Exercise = Write down the records again without any change, starting at the line that contains "on the circular" and ending at the line that contains "coordinates (51, 93).", with both of those lines included.

Supplied records =
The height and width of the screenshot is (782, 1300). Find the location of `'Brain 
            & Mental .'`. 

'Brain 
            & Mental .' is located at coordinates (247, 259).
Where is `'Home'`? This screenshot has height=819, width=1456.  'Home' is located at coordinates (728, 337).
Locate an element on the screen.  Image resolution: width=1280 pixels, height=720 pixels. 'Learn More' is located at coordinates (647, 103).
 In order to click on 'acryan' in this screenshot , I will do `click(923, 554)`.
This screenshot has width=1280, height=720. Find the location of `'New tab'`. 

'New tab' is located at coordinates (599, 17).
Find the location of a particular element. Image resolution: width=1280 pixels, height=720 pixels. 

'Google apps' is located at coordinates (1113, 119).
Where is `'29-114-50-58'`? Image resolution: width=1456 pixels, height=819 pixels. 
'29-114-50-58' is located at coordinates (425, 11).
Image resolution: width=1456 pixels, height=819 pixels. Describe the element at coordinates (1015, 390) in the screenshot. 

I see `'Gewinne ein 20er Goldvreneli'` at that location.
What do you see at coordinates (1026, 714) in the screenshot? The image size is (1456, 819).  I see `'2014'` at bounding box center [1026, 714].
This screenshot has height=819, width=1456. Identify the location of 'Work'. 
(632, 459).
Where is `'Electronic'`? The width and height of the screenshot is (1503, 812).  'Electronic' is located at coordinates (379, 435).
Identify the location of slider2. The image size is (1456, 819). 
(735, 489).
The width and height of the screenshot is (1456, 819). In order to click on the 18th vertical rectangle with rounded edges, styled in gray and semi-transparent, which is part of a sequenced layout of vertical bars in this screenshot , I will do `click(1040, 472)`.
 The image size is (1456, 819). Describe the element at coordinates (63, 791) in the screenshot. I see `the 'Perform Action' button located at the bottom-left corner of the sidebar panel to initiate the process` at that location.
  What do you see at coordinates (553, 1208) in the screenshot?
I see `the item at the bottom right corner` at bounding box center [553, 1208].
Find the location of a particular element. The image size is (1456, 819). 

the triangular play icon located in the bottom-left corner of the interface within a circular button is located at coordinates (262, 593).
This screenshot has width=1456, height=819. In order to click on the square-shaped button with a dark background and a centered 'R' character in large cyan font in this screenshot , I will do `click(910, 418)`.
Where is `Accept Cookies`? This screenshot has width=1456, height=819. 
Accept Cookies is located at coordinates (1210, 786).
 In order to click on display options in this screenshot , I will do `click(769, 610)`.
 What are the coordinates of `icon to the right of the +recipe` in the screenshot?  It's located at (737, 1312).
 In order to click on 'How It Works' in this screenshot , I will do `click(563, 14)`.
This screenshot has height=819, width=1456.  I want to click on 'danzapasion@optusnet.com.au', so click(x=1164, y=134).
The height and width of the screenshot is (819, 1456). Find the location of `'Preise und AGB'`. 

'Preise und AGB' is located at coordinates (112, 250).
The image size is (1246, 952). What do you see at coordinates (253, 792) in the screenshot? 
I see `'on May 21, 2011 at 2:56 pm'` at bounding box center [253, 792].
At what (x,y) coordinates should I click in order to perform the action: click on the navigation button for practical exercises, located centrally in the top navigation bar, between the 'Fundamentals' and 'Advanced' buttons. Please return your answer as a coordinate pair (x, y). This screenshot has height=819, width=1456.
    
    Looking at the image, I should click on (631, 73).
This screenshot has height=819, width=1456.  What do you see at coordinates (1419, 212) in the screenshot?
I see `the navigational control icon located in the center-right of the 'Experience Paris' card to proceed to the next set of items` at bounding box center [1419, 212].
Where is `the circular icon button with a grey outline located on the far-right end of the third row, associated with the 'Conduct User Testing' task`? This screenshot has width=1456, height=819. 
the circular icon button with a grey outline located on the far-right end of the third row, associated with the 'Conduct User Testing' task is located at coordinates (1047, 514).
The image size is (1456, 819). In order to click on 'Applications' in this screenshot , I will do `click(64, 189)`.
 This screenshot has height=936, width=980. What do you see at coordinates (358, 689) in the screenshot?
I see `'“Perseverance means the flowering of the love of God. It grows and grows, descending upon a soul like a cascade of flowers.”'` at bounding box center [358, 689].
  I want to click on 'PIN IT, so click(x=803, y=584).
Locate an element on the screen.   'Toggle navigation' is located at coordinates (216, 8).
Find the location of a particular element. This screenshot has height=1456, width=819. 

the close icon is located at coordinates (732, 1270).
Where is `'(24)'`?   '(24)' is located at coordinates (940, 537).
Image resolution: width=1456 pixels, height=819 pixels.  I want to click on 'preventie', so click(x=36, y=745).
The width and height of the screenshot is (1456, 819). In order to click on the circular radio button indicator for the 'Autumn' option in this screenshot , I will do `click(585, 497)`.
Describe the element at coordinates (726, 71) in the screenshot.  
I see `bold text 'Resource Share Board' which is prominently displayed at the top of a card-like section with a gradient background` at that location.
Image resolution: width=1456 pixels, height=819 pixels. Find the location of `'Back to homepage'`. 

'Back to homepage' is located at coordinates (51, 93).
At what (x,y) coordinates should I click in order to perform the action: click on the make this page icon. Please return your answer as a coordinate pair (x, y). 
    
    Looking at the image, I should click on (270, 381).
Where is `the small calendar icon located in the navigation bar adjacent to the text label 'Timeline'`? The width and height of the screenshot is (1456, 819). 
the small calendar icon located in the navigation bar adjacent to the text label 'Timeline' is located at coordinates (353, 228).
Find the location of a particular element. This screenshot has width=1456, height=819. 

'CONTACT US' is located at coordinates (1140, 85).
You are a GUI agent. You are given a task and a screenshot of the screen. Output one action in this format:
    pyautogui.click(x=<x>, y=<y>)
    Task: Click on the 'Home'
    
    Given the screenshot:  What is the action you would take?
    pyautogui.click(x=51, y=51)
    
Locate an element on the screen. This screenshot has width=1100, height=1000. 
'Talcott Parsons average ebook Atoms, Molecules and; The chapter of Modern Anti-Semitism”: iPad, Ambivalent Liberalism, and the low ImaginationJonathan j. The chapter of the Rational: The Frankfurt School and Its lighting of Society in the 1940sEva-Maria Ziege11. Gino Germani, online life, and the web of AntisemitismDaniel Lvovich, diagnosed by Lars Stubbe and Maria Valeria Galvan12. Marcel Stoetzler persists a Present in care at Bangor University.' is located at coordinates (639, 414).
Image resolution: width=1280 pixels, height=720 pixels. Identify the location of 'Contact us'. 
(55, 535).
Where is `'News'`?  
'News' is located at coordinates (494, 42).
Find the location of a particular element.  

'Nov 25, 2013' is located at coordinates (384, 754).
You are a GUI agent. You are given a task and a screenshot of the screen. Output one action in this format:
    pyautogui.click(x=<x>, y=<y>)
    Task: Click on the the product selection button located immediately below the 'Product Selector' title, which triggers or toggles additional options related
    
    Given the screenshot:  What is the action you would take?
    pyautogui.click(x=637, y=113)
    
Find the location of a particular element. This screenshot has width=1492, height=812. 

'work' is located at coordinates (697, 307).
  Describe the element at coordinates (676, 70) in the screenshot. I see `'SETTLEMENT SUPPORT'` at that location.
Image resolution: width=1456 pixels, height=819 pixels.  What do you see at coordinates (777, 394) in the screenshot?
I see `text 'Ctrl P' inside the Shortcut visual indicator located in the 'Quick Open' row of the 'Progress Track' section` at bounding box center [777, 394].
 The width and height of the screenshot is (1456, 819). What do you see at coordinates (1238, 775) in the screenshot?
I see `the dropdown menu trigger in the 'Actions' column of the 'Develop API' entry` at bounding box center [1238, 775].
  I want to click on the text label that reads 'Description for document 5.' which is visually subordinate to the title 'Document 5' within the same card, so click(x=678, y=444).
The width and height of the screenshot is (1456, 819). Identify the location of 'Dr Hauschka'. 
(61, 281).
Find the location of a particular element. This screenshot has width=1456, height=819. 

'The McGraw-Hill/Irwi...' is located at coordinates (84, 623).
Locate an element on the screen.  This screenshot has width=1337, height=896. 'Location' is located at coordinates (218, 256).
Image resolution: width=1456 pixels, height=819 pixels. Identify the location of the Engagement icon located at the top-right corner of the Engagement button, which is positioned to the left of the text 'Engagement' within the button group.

Exercise response =
The width and height of the screenshot is (1456, 819). In order to click on the circular radio button indicator for the 'Autumn' option in this screenshot , I will do `click(585, 497)`.
Describe the element at coordinates (726, 71) in the screenshot.  
I see `bold text 'Resource Share Board' which is prominently displayed at the top of a card-like section with a gradient background` at that location.
Image resolution: width=1456 pixels, height=819 pixels. Find the location of `'Back to homepage'`. 

'Back to homepage' is located at coordinates (51, 93).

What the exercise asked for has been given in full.